● PROBLEM DESCRIPTION: Can you reproduce the listing below word for word, from the line with "This screenshot has width=720, height=480." up to and including the line with "pyautogui.click(x=1407, y=116)", with the pictures left out?

● INFORMATION PROVIDED:
----------

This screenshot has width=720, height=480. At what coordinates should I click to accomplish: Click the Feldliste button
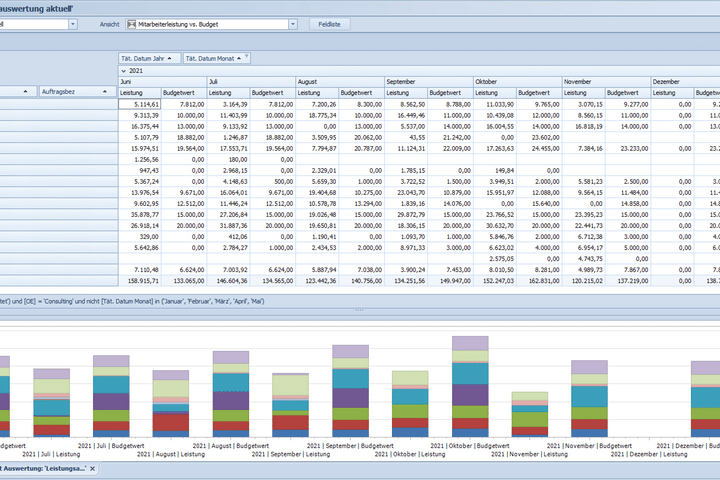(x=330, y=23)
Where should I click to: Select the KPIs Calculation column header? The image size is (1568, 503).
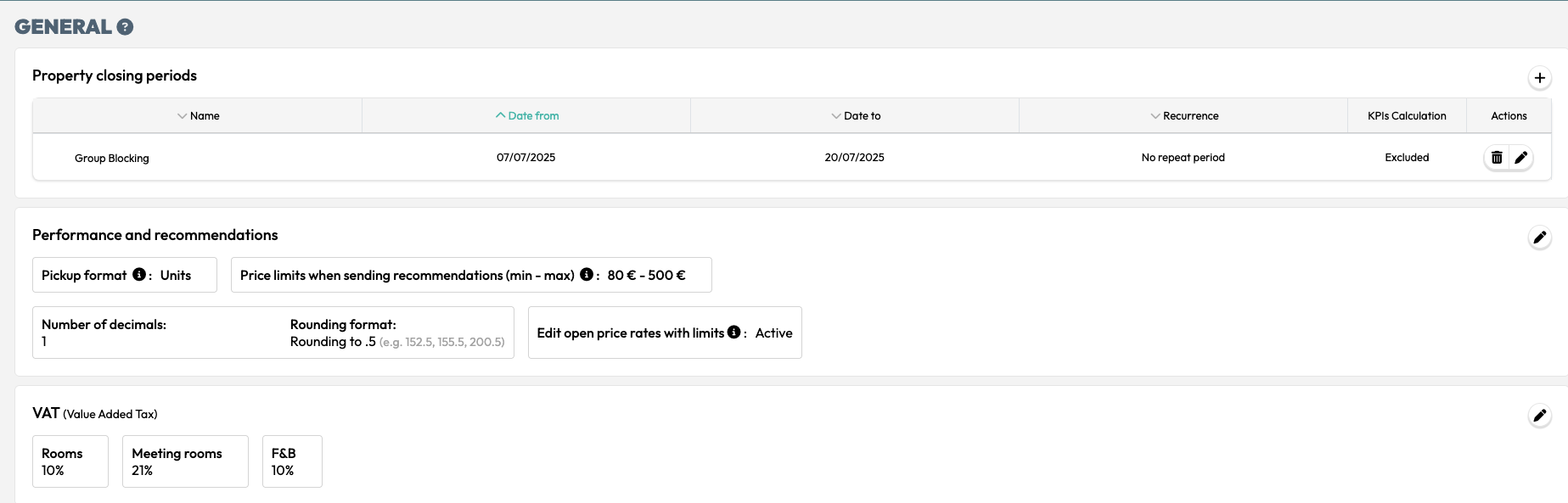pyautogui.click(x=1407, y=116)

----------

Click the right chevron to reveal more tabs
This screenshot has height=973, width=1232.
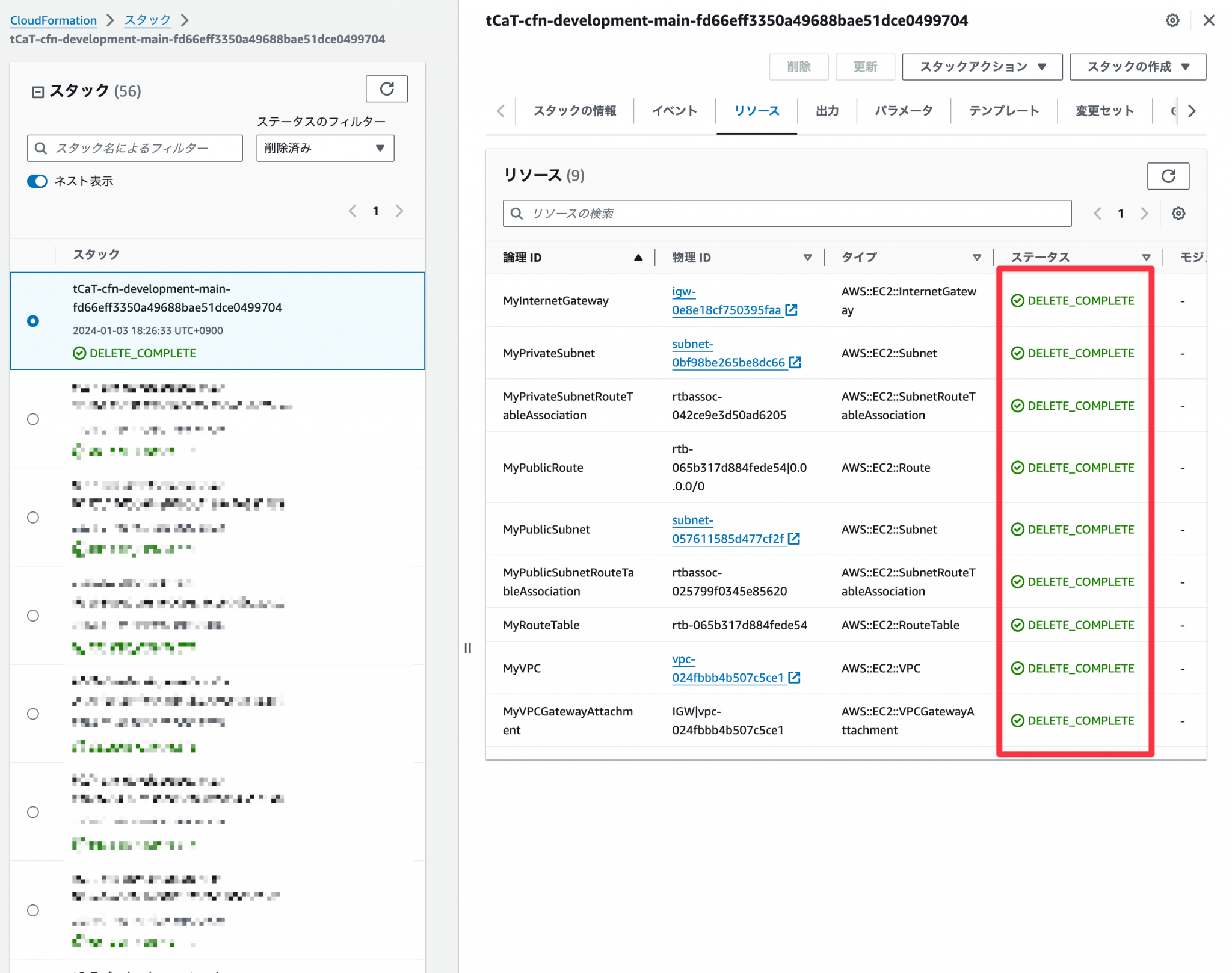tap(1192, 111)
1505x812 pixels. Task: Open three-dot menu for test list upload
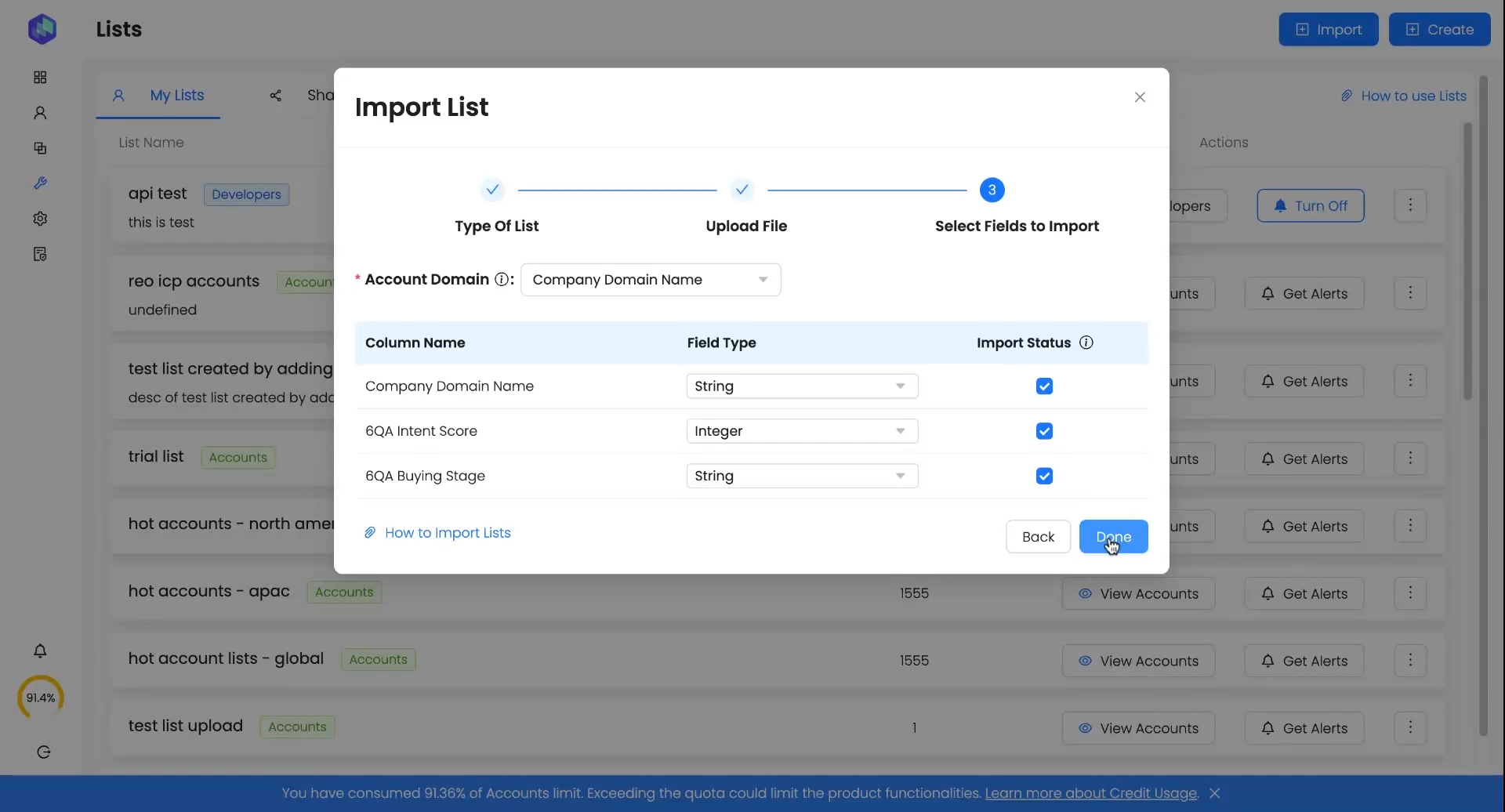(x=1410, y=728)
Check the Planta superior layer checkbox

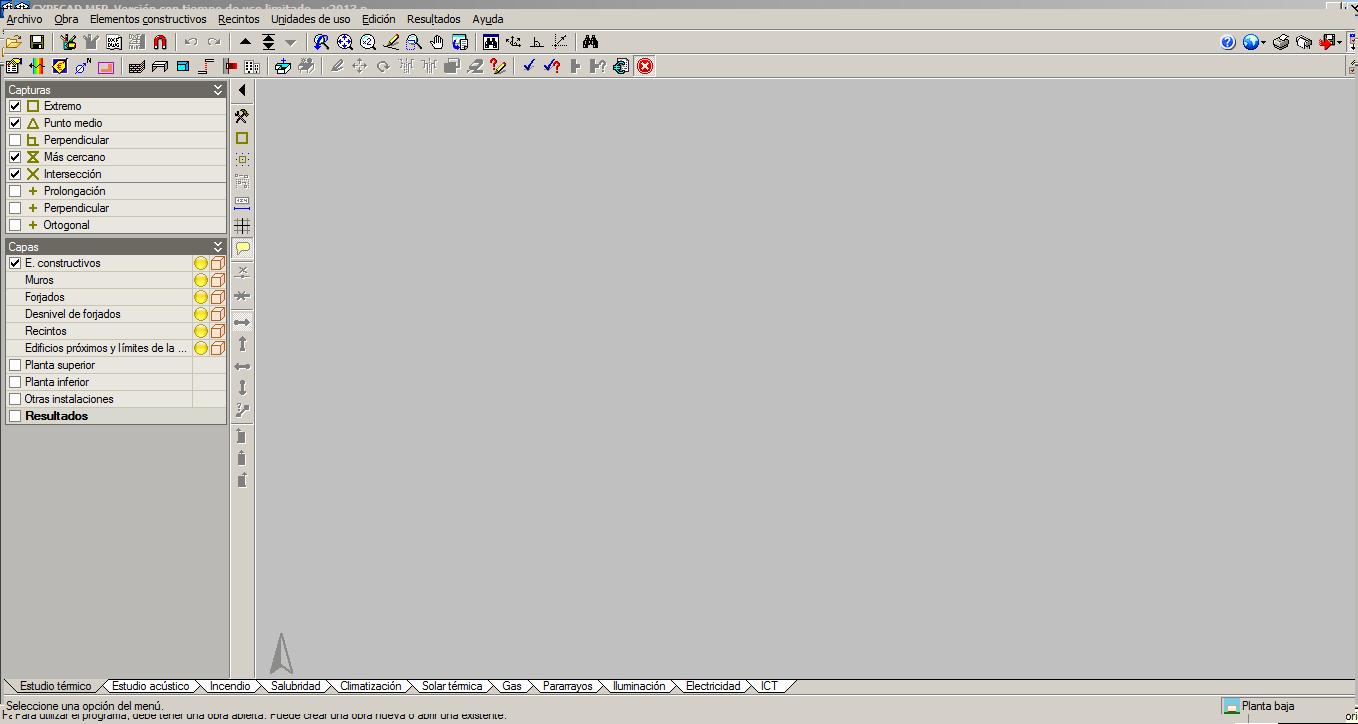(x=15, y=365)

----------

● SOLUTION FOR THIS TASK:
This screenshot has width=720, height=480. At what coordinates should I click to accomplish: Click the Feldliste button
(x=330, y=23)
Where should I click to: Select the KPIs Calculation column header? The image size is (1568, 503).
pyautogui.click(x=1407, y=116)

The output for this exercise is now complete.